Туда я отправился в сентябре. Уже по осенней большой воде. Впрочем, на сей раз от этой большой воды ничего не зависело: ведь низовья Печоры судоходны всю навигацию — там всегда есть проходимый фарватер, там не страшны мели.
Просто, как я помню, в это время я сам сидел на мели. До получки было далеко, а денег — ни гроша. И я запросился в командировку, притом обязательно за Полярный круг: там ведь и суточные, и квартирные платят вдвое.
В Канине я сел на пароход «Грибоедов», идущий до Нарьян-Мара.

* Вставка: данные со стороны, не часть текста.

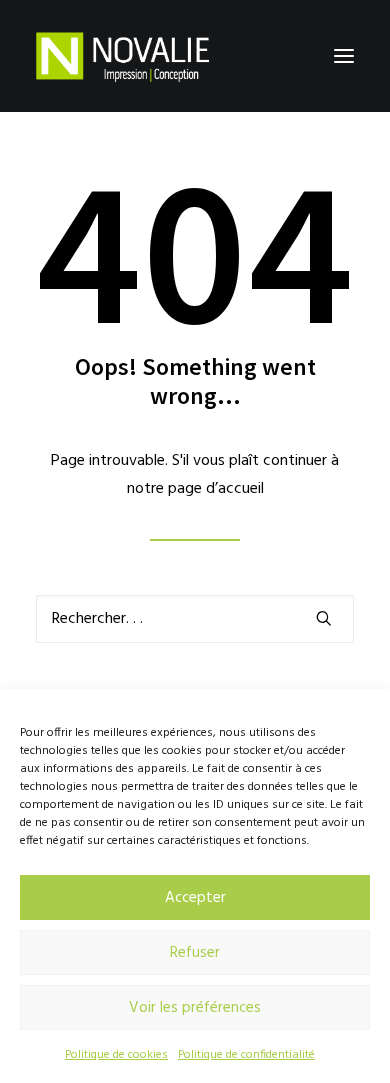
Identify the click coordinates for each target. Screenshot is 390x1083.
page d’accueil (216, 489)
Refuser (195, 953)
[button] (344, 56)
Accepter (195, 898)
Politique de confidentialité (246, 1055)
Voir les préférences (195, 1008)
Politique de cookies (116, 1055)
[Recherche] (195, 619)
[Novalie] (122, 56)
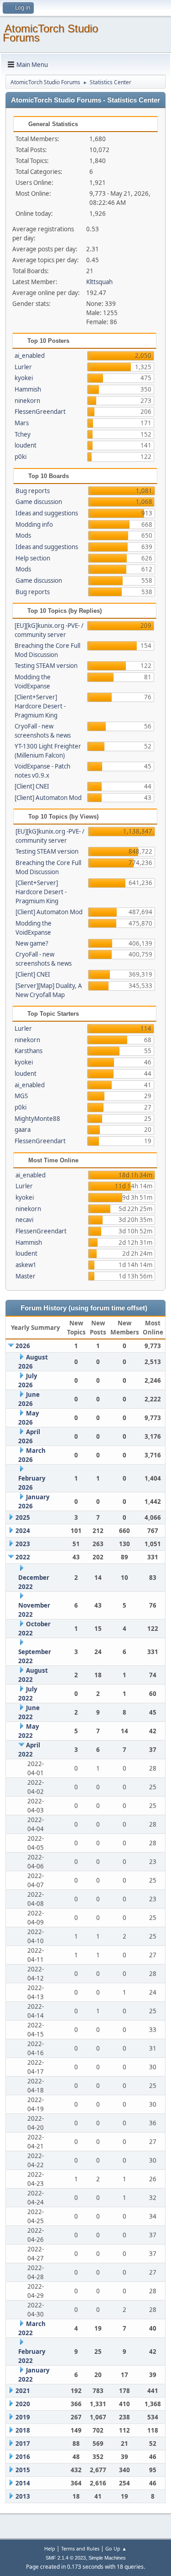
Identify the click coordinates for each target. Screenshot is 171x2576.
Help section (33, 558)
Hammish (28, 389)
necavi (24, 1220)
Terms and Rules (80, 2548)
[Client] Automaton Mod (48, 798)
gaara (23, 1129)
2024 (23, 1531)
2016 (23, 2457)
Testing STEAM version (46, 666)
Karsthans (28, 1051)
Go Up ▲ (116, 2548)
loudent (25, 445)
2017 (23, 2443)
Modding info (34, 524)
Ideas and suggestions (47, 513)
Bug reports (33, 491)
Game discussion (39, 502)
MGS (21, 1096)
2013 (23, 2496)
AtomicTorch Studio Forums (50, 33)
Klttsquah (99, 282)
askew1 (26, 1265)
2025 (23, 1517)
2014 (23, 2483)
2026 (23, 1346)
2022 (23, 1557)
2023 (23, 1544)
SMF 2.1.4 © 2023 (66, 2558)
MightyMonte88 (37, 1119)
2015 (23, 2470)
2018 (23, 2430)
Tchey (23, 434)
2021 (23, 2391)
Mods (23, 535)
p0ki (20, 457)
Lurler (23, 367)
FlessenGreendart (40, 411)
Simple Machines (107, 2558)
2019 (23, 2417)
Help (49, 2548)
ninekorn (27, 401)
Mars (22, 423)
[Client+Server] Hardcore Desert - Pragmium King (40, 706)
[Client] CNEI (32, 786)
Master (26, 1276)
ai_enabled (30, 355)
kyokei (24, 378)
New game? (32, 943)
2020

Путь это долгий, и я много чего повидал на этом пути и многое мог бы рассказать. Но это отдалило бы нас от главной цели — от устья.
А я и впрямь тоща много чего повидал, услыхал.
Потому что на «Грибоедове» мне посчастливилось свести знакомство с самим капитаном — Василием Ивановичем Аввакумовым.
Василий Иванович позволял мне часами околачиваться в капитанской рубке, пока сам вел судно, а когда он сдавал вахту помощнику, то, бывало, приглашал меня к себе в каюту — и там мы вели с ним беседы на всякие мудреные темы.
И в тот запомнившийся мне день — впрочем, день уже кончался, вечерело — я по обыкновению торчал в рубке.
Это было на полпути от Усть-Лыжи до Петрова Щелья.
Капитан Аввакумов всматривался вперед, пошевеливая штурвальное колесо.
Я же глазел по сторонам.
А на что было глазеть? И направо и налево — хмурая гладь воды и лысые берега.
Здесь Печора была уже безмерно широка, не переплыть, пожалуй. И я с недоверием вспоминал ту скромную речушку, по которой плыл весной на лодке и которая тоже называлась Печорой.
Ничто не выказывало прямого родства.
Но оно все же было.
Вот я только что сказал о лысых берегах. Да, издали эти тундровые берега выглядели бесприютно и голо. Пустыня пустыней. Никакое семя, казалось, не могло здесь прорасти, да и есть ли смысл ему прорастать, коли даже в эту пору, в самом начале сентября, ветер был ледяным и промозглым, а ночами уже рыскали по небу — будто в тревожные ночи воздушных налетов — прожектора полярного сияния…
Но когда, следуя изгибам фарватера, «Грибоедов» приближался к берегу, я вдруг обнаруживал, что берега эти не голы, не бесплодны.